ATK has official templates on their site.
I think you will have to use two different ones. The crest 10 rental for the heel and the c-raider for the toe.
Here is the heel: https://www.atkbindings.com/wp-conte...-10-rental.pdf
ATK and PLUM are the only ones I found that had published official templates for their bindings.
I mounted mine with my with Jig.
https://www.tetongravity.com/forums/...ig-(printable)
If you're interested in a jig like this, they are actually not too bad to ship. ~$10-15 shipping depending on where and the complete jigs are $80-100 depending on which templates and how many. Or get a 3D printer![]()
I do it using software. I made a bunch of design elements in Inkscape that match the style of Knut’s templates (because they pretty), and I build them from scratch before starting on a set of bindings I haven’t worked with before, either making a new template from my own measurements or using whatever template is available as a starting point and adjusting any measurements that are even a fraction of a mm off. Then I draw a line (in Inkscape) right at the boot center line that I’m mounting for. I mostly mount pivots these days, so I just print my template with my BCL line already on it and I’m good to go.
Oh, I also clamp a thin piece of steel (with a binding screw-sized hole to use as a drill guide) to the ski and made the screw center circle on the templates thick enough that I can line it up perfectly, so I don’t have to use a punch and my drill never wanders.
Ex.
::::@::::
Last edited by lucknau; 12-05-2022 at 11:29 PM.

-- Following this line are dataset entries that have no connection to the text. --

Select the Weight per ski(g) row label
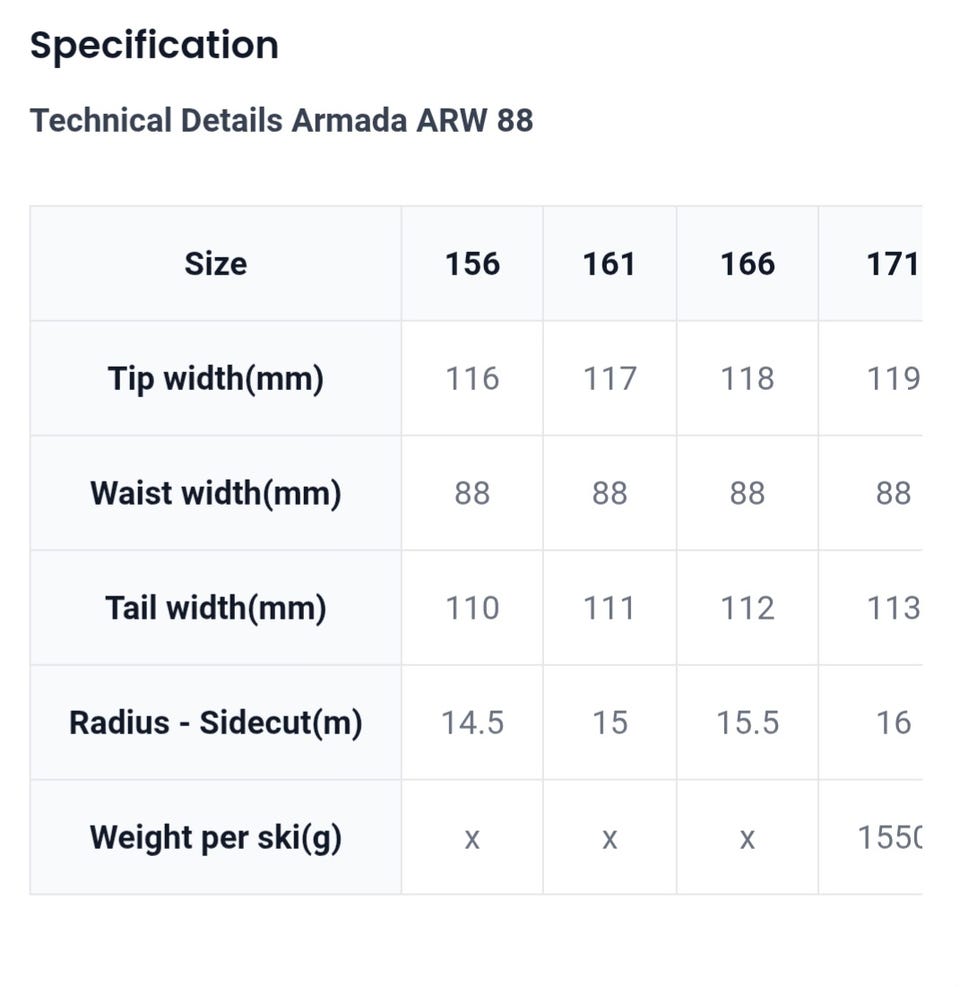This screenshot has width=960, height=987. (215, 838)
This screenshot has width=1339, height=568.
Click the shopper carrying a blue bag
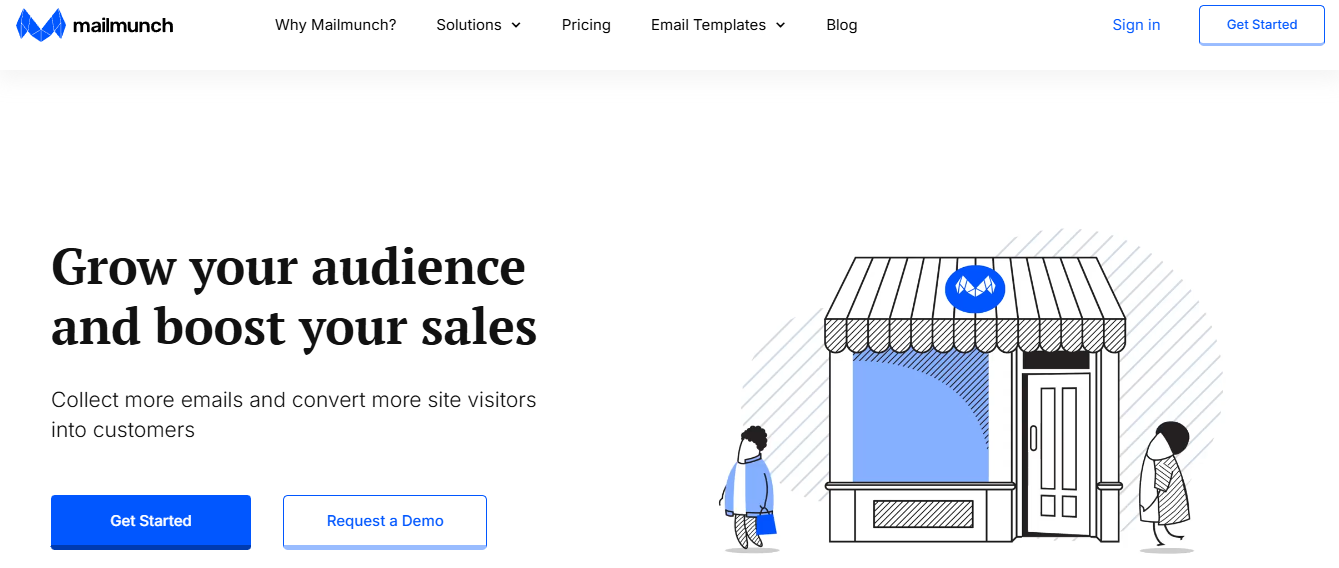pyautogui.click(x=749, y=488)
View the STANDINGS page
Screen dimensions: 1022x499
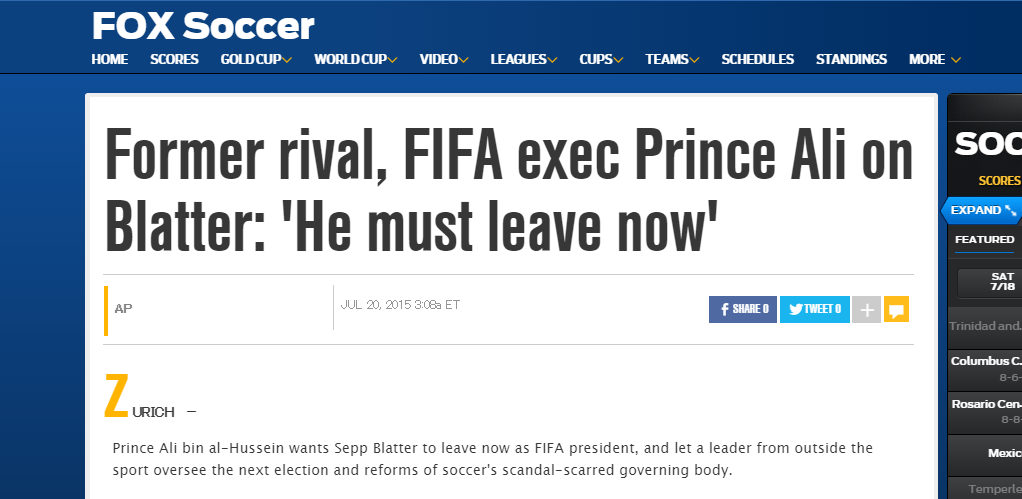coord(851,59)
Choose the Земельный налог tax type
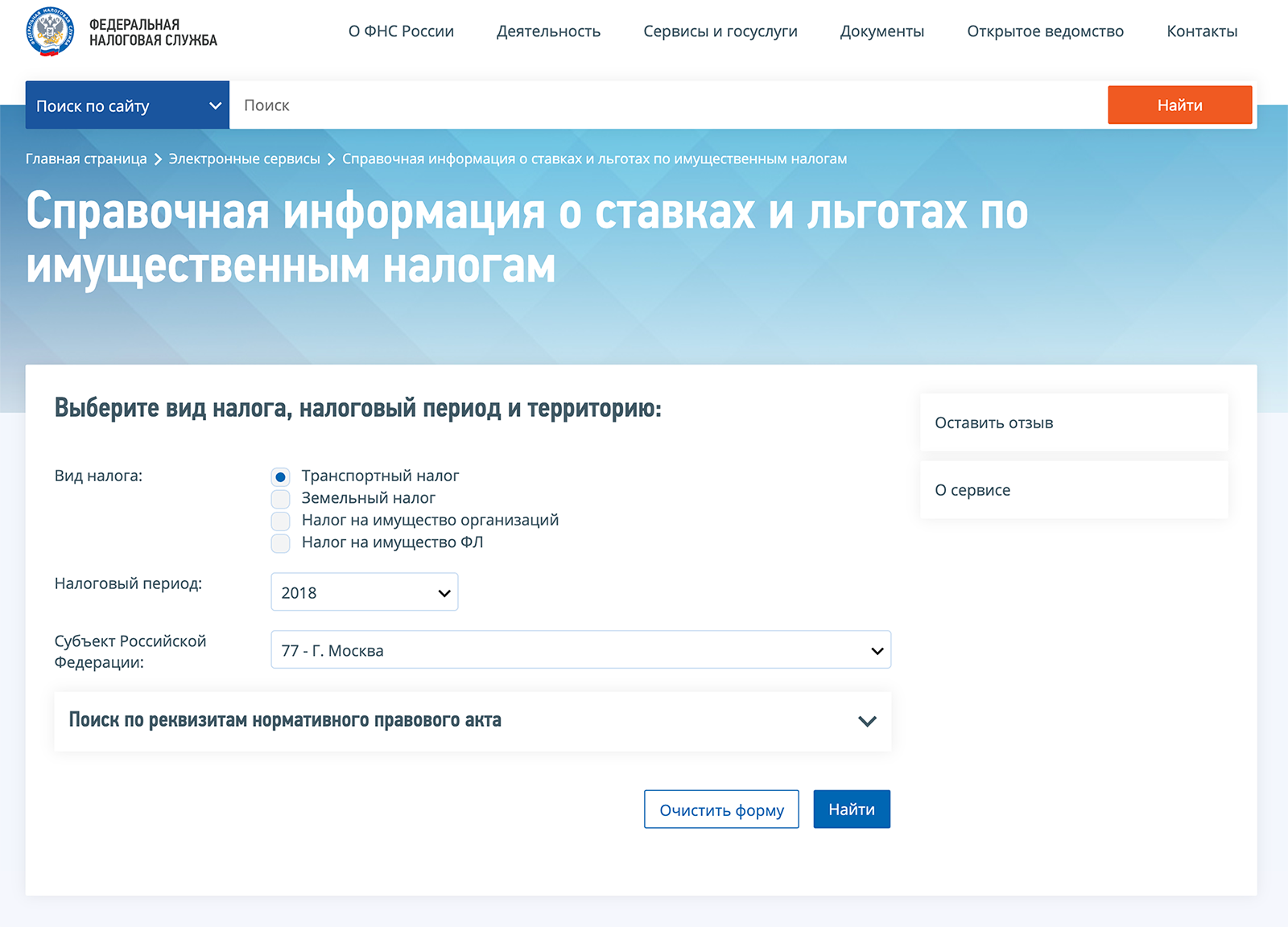This screenshot has height=927, width=1288. point(280,499)
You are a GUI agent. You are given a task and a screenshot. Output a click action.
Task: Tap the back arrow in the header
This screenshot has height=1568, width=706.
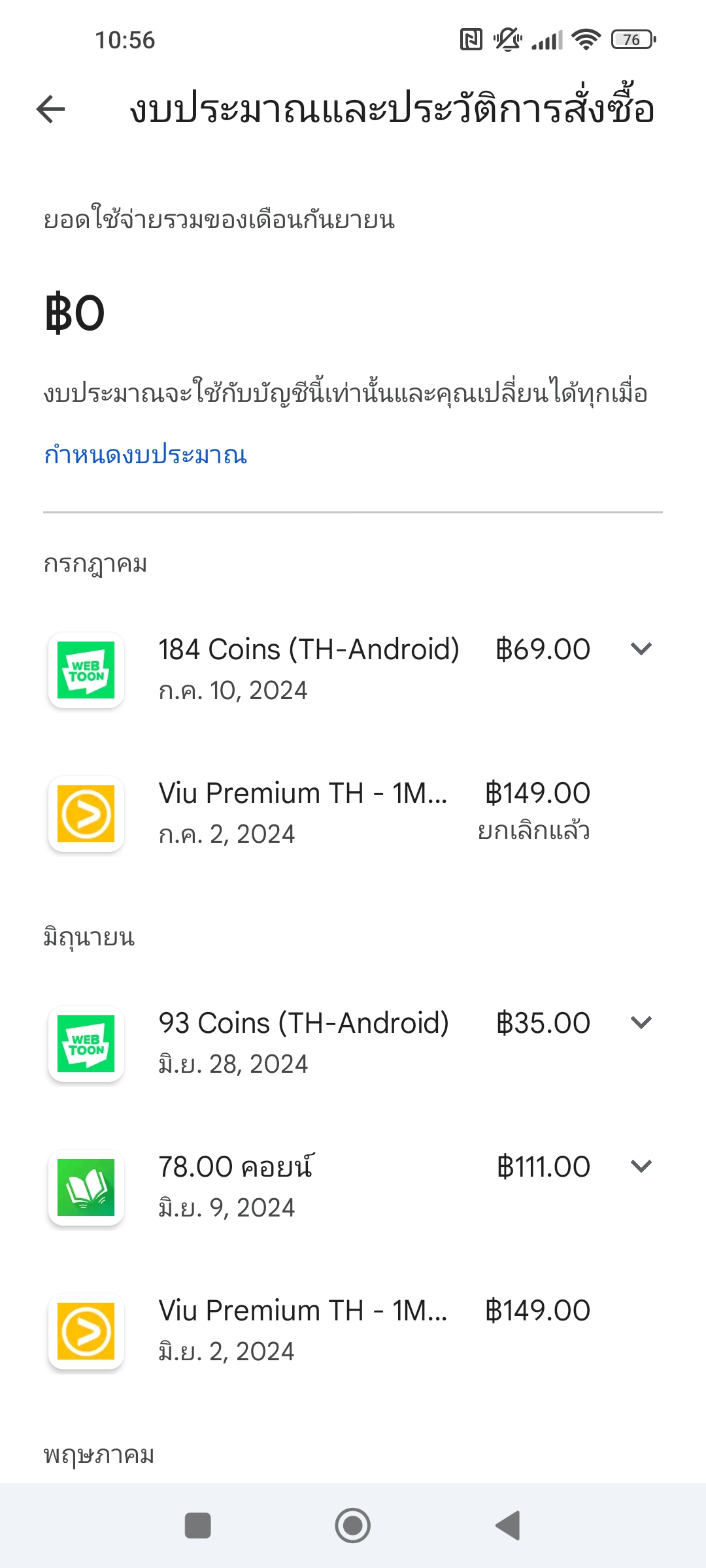click(x=50, y=108)
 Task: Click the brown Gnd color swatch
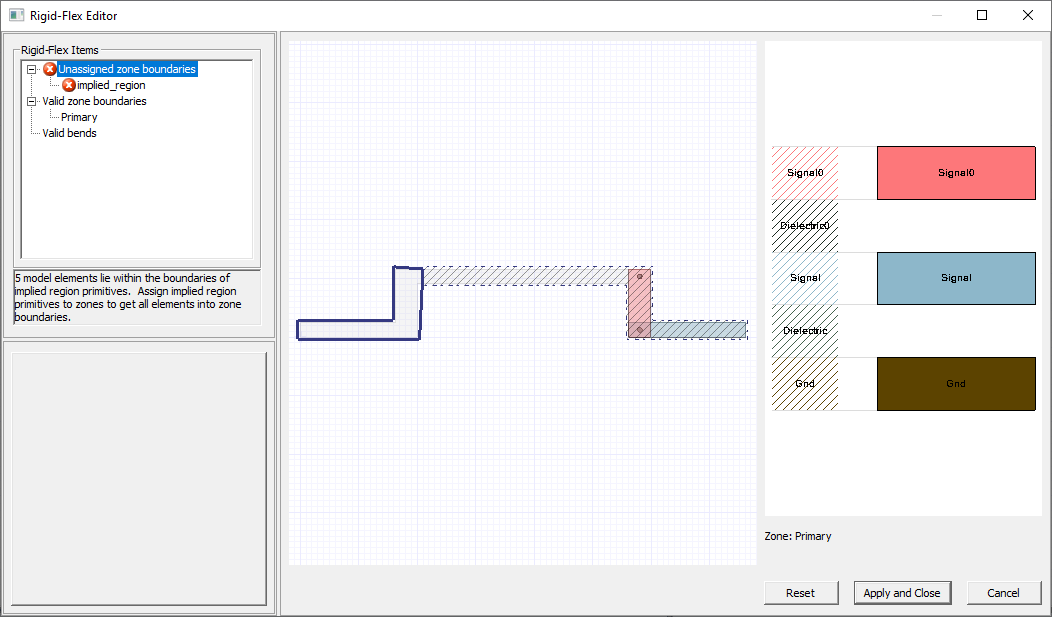click(956, 384)
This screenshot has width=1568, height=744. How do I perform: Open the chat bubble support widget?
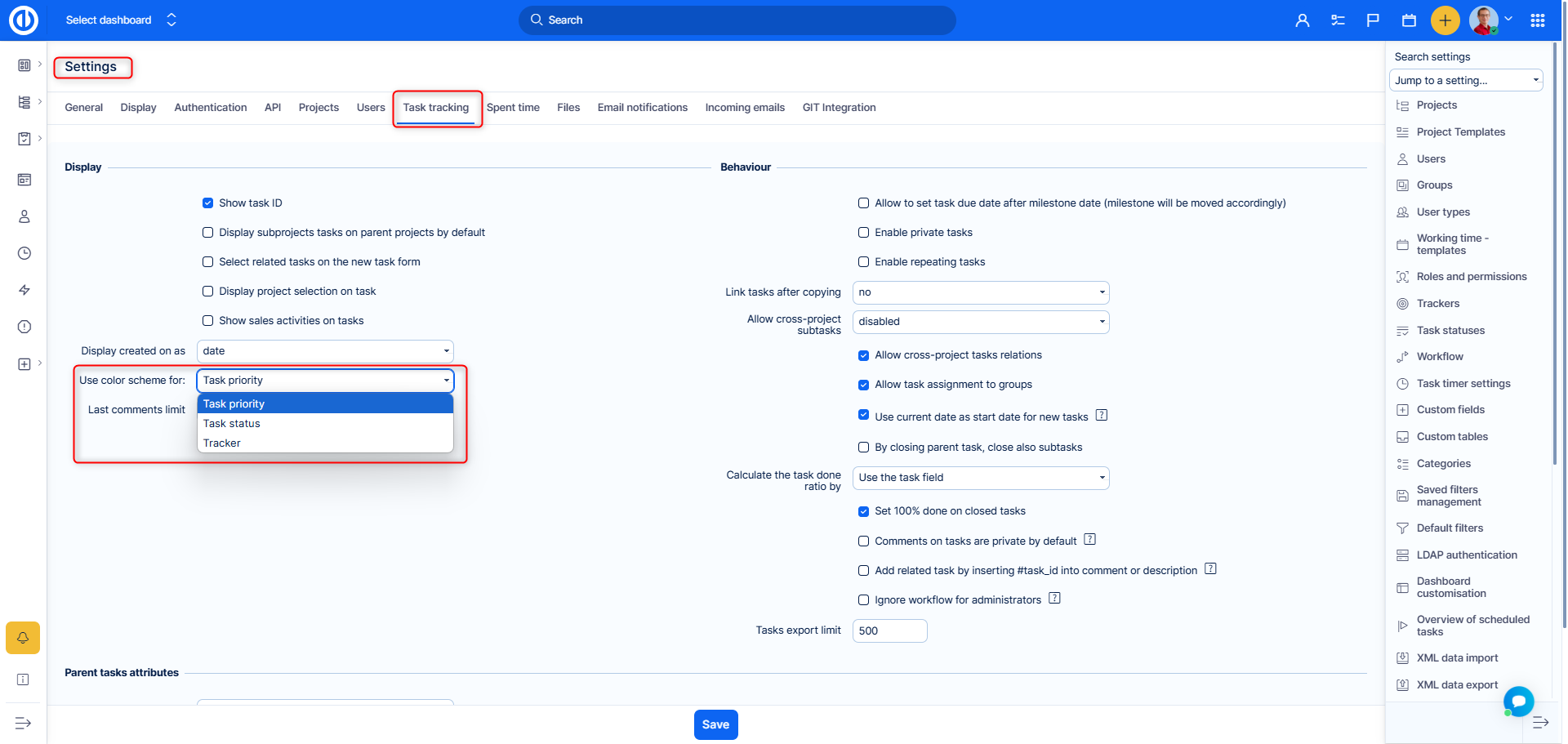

Just went to mount my new skis & bindings and realized the ski has a .3mm thin metal plate... is this thickness worth tapping or do I need to take it to a shop? I only have the 4.1mm drill bit and a #12AB tap won't arrive in time.
From the blaze94 page: "A 0.3 mm thick Titanal binding platform provides direct power transfer and blah blah blah"
I suggest tapping is optional but others may disagree. I rarely tap and that is metal agnostic. Bits can be more appropriately tipped for getting through metal so if your mount is good for the 4.1, go for it. May just need to muscle through the metal a bit depending on the bit but guessing you barely notice it. Godspeed.
Uno mas
Best regards, Terry
(Direct Contact is best vs PMs)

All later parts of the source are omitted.